There are also countless research opportunities elsewhere on campus and at other universities. If you’re an Informatics major, watch the Informatics mailing list for opportunities elsewhere in the world. These usually occur in summer.
When should I do research?
There’s no right time; some students find opportunities as freshman, others just before graduation. This is especially true if you’re primarily interested in supporting research before joining the workforce.
That said, research does require skills. You may need to take a few classes before a particular faculty member is ready to work with you. INFO 300 Research Methods in Informatics is a good place to start. INFO 360 Design Methods covers methods often used in HCI research. INFO 370 Introduction to Data Science covers methods typically used in research with large data sets. All of these courses are an excellent introduction to research basics.
If you think you might want to get a Ph.D., the earlier you do research as an undergraduate, the better. Strong applicants to doctoral programs often have experience with research and multiple letters of recommendation from faculty, including at least one letter from someone who supervised you on research. The earlier you start, the more likely you'll be able to get good letters and have some record of research experience.

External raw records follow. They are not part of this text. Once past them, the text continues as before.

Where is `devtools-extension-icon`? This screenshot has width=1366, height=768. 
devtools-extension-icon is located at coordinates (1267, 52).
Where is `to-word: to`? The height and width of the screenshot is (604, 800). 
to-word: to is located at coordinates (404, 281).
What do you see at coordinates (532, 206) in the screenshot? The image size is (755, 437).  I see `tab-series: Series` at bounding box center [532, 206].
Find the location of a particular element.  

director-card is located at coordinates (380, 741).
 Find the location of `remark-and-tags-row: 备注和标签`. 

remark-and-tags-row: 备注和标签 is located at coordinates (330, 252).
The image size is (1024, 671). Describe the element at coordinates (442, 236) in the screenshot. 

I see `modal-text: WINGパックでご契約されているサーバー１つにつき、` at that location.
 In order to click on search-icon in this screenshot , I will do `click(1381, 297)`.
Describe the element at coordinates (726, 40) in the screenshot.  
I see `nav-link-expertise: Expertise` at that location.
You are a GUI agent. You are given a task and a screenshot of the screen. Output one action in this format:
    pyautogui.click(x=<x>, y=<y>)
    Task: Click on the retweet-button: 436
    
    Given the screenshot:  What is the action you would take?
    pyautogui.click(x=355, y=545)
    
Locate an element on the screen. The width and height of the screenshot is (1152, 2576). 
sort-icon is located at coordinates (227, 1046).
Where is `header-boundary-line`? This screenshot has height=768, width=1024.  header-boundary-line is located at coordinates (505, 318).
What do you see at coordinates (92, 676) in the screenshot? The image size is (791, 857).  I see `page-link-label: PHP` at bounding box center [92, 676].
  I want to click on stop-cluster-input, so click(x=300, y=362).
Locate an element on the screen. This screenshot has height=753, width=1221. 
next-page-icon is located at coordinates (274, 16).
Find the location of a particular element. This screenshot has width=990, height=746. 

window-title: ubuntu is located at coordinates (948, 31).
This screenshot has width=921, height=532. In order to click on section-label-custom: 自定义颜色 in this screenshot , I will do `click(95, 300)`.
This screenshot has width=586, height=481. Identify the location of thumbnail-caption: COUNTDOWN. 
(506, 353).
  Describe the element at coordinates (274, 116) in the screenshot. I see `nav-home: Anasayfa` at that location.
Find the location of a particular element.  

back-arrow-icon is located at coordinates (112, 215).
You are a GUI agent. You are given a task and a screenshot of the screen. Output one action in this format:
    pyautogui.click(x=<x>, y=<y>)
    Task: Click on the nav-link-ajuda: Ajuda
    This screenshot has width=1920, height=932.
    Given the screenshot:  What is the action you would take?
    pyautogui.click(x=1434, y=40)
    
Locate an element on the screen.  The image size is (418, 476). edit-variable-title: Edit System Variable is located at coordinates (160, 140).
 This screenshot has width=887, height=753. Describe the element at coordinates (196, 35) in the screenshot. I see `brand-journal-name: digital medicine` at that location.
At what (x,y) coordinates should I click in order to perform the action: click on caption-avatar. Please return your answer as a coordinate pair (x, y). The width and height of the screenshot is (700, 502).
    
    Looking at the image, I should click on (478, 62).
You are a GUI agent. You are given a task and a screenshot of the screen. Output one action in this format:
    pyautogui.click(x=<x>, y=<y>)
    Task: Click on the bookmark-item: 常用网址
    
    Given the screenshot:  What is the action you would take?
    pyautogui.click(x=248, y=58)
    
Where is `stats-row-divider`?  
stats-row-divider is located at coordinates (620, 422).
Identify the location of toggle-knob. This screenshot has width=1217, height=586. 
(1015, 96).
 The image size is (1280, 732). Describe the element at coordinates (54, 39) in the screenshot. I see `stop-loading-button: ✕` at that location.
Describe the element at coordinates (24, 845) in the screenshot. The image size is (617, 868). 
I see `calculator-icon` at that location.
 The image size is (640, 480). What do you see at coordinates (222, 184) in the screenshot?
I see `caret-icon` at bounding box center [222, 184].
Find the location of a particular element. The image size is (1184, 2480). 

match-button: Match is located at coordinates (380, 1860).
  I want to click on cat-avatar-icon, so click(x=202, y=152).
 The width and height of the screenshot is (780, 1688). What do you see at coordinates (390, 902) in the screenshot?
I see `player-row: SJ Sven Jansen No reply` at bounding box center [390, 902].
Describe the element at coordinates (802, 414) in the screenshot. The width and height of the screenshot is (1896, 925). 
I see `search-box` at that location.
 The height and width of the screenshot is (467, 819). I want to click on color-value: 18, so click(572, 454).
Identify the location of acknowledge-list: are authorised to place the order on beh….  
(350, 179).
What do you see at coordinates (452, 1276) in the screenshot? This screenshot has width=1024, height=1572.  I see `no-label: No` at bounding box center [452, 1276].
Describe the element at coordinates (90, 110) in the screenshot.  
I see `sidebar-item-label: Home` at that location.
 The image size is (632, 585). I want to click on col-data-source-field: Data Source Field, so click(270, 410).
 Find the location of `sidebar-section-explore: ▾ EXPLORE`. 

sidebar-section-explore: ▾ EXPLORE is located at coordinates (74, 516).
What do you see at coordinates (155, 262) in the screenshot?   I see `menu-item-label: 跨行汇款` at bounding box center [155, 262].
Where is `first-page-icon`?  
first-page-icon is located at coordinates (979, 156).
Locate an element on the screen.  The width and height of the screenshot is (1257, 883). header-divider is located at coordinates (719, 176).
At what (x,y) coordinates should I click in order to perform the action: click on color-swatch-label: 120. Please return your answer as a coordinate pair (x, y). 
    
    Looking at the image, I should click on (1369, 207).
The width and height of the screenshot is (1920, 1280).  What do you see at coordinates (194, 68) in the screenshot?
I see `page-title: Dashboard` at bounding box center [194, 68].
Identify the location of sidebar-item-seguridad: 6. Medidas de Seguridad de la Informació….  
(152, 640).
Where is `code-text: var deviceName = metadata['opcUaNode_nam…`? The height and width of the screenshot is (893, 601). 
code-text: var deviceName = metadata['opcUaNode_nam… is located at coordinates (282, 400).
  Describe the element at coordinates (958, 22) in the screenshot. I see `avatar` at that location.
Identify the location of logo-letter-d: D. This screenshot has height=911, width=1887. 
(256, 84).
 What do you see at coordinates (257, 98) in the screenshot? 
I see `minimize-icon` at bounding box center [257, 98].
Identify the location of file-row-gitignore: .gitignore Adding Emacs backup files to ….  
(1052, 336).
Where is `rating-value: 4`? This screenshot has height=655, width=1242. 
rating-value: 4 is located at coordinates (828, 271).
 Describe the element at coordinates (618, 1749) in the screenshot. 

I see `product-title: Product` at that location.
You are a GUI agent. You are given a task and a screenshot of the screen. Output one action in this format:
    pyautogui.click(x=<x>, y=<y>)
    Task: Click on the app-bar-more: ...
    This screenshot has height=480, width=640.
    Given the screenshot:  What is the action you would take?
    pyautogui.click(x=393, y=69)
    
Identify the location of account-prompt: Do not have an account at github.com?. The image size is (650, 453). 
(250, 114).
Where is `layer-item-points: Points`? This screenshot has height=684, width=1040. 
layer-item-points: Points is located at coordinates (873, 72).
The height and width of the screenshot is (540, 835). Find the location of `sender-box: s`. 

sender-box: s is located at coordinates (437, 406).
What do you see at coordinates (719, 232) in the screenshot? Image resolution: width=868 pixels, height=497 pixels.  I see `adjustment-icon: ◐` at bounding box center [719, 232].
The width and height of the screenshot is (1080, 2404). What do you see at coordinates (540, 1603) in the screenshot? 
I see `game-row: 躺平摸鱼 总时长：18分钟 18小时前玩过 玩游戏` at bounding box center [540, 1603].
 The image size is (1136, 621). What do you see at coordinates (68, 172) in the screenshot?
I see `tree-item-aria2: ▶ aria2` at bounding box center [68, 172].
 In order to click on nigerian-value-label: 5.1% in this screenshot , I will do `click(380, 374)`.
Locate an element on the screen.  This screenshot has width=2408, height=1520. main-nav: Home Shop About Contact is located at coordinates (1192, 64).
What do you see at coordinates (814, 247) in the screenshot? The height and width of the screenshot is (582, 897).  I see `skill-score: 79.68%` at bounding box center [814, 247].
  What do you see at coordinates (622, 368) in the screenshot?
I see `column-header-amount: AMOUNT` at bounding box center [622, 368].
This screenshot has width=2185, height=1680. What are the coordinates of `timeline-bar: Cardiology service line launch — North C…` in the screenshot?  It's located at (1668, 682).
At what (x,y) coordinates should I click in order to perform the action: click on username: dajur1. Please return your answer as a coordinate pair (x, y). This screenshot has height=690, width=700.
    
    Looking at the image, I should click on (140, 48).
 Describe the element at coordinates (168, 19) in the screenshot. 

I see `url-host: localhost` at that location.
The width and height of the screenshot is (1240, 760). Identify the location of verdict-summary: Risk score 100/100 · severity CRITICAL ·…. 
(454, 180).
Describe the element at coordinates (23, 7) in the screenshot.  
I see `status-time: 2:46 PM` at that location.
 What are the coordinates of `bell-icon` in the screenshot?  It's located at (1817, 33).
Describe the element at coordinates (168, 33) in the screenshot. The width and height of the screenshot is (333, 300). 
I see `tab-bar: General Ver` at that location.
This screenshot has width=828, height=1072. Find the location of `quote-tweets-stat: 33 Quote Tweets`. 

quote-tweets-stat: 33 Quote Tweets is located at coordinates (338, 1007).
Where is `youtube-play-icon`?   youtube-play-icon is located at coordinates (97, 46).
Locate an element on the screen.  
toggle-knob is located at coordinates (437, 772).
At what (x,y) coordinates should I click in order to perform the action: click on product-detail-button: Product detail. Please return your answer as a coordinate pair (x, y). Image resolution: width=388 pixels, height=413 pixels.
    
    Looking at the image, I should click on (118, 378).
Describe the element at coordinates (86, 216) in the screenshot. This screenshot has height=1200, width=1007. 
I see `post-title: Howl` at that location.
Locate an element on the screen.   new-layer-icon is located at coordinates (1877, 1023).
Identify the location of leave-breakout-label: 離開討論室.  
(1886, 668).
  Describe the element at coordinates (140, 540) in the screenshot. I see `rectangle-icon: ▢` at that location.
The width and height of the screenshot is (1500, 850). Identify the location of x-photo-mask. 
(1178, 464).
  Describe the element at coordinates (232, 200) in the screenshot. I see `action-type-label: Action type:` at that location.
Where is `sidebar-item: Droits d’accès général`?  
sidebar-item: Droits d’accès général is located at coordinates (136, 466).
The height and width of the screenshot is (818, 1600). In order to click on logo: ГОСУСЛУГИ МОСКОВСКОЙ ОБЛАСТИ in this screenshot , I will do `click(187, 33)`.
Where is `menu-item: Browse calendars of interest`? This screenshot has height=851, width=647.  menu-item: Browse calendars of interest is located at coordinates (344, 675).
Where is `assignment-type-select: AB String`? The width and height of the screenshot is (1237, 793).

Should I go to graduate school?
There are many different types of graduate school, so it depends on what you want to do:
- Some graduate programs are professional master’s degrees. These include degrees like our Master of Information Management, our Master of Library and Information Science, our Master of Human-Computer Interaction and Design, and our Master of Data Science. These programs are not good for getting research experience, as they focus on training you for professions in industry.
- Some graduate programs are academic master’s degrees. They often involve coursework and a master’s thesis, which will usually be research. These can be good programs to get some research experience sufficient for applying to a Ph.D. program if you don’t already have research experience. One example of this is the Master of Human-Centered Design and Engineering, offered by our friends in the Department of Human-Centered Design and Engineering.
- Doctoral programs are where you learn to do research. Unlike the graduate programs above, they have minimal coursework and mostly involve working closely with faculty and other doctoral students to answer research questions, culminating in a dissertation.
Why get a doctorate instead of a master’s degree? There are many things you can do with a Ph.D. other than become a professor.